Our letter from headquarters confirms PG&E will incorporate the September report’s findings into its ongoing, post-Fukushima, full seismic re-analysis due in March 2015. The NRC believes this more rigorous analysis will provide the most accurate assessment of faults affecting the site.

The bottom line is that the effect of earthquakes has been extensively evaluated during the construction, licensing, and operation of the plant. Diablo Canyon’s systems, structures, and components are designed to withstand the area’s earthquakes and perform their safety functions.

Author: Moderator

Public Affairs Officer for the U.S. Nuclear Regulatory Commission

4 thoughts on “Keeping Tabs on Diablo Canyon’s Evolving Seismic Situation”

  1. PG&E’s conclusion that the faults were bounded by previous studies was based on applying new methods to the data (Chapter 13 of the PG&E report). Since all of these faults have grown since the plant was licensed, these new methods were less conservative that contained in the current license bases. NRC Operability policy (IMC 0326, App C.4), stated that use of less conservative methods (than in the CLB) is not allowed for operability. In fact, C.4 required that PG&E benchmark these new methods against the CLB to insure that safety analysis margin in results is not created. Another example where not even the NRC follows the NRC Rules.

  2. “CaptD” Take your nuclear fear-mongering elsewhere. Fukushima proved no such thing.

    Another Japanese nuclear power reactor, Onagawa shut down safely, despite being *closer* to the earthquake’s epicenter. Onagawa was shaken harder and was subject to a taller tsunami. The Onagawa plant served as shelter for hundreds of local residents when their homes were destroyed by the combined effects of the earthquake and tsunami. The difference was that Onagawa has a strong nuclear safety culture from the utility CEO to every worker in the plant. See the 14 March 2014 Japan Times article, “Culture of safety can make or break nuclear power plants.”

    The problems at Fukushima were primarily caused by TEPCO management. TEPCO did not have a strong nuclear safety culture. Management chose to remove most of the bluff at the Fukushima dai-ichi site to reduce operational costs. See the Japan Times, 13 July 2011, “Fukushima plant site originally was a hill safe from tsunami” TEPCO management refused to build an adequate seawall, despite being repeatedly advised of the tsunami risk by experts. Insufficient numbers of Fukushima workers conducted practice drills to insure they would take the proper safety actions when a tsunami hit – so they panicked instead.

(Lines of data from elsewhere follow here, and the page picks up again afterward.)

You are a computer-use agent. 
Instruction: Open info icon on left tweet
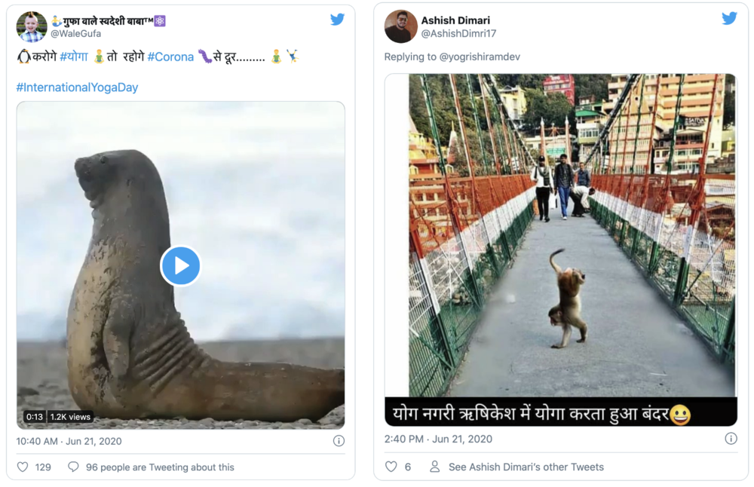point(339,441)
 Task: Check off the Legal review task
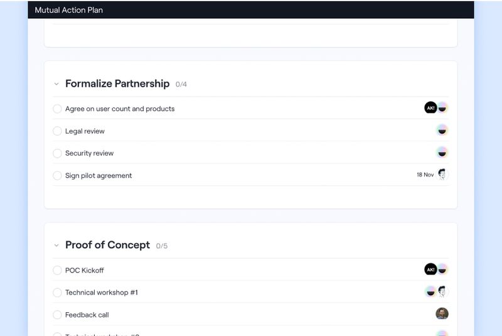pyautogui.click(x=57, y=131)
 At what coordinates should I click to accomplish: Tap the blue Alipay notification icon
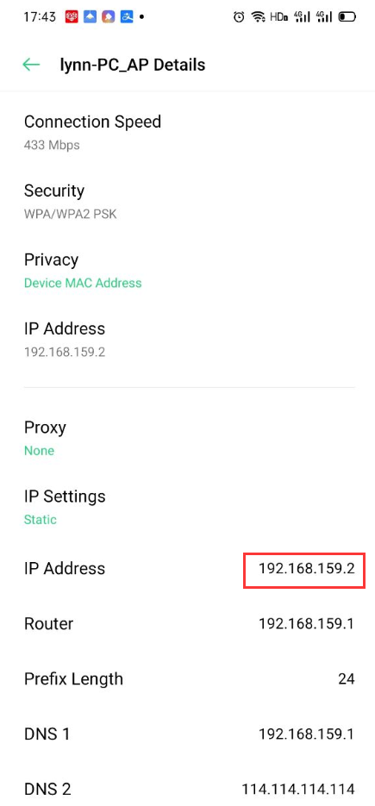126,17
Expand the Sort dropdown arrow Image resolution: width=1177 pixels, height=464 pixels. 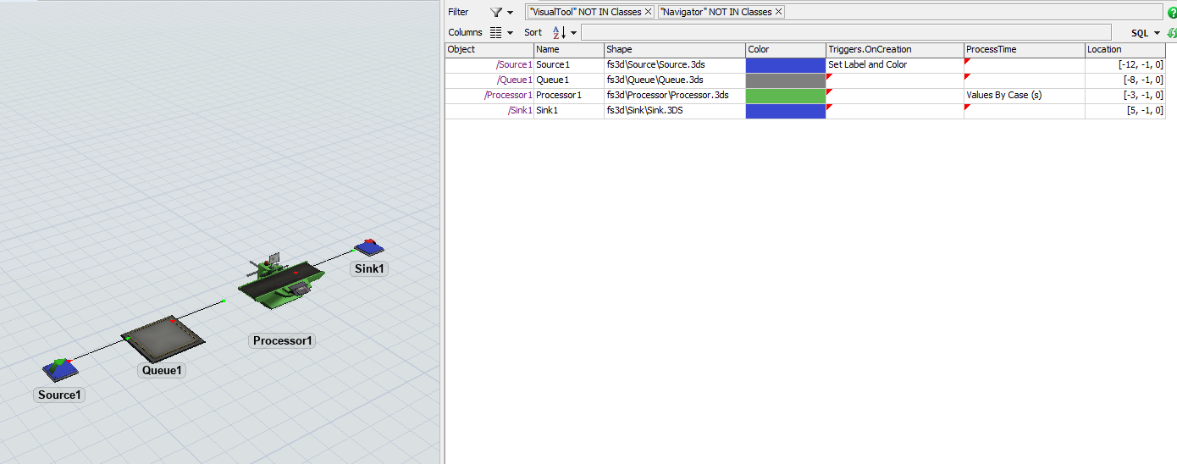pos(573,33)
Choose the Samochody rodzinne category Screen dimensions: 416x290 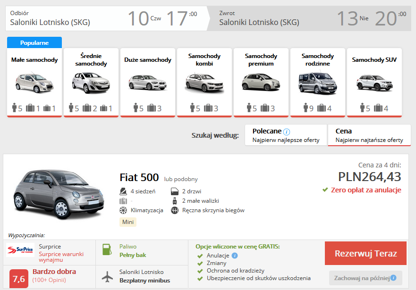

    Diablo Canyon sits atop a bluff, with critical safety systems at least 85 feet above sea level. The plant has a strong nuclear safety culture at every level, from high-level corporate officers to plant workers. The workers frequently practice safety drills. The earthquake-inducing faults in the vicinity of the plant are the most heavily studied of any area in the world. The plant is conservatively designed with massive, heavily reinforced concrete walls and very robust metal I-beams. The worst DCPP shaking would be from the Hosgri fault, and the plant would continue to safely operate, with a safety margin, despite being subjected to a worst-case Hosgri fault earthquake. Lateral strike-slip faults, such as those found within a great distance from DCPP do not cause tsunamis like the ones caused by the undersea subduction zone that was at the epicenter of the massive 11 March 2011 earthquake to the east of Japan. Thus, it is very misleading to compare Fukushima dai-ichi to DCPP.

  3. Face it, the NRC and PG&E are both just hoping that a really big earthquake and/or Tsunami will not destroy this and/or any other coastal reactor.

    Fukushima PROVED that Nature can destroy any land based nuclear reactor, any place anytime 24/7 and to think otherwise is unacceptable since each reactor could also cause a Trillion Dollar Eco-Disaster!

    Just because it has not occurred yet does not indicate it will not happen today or tomorrow!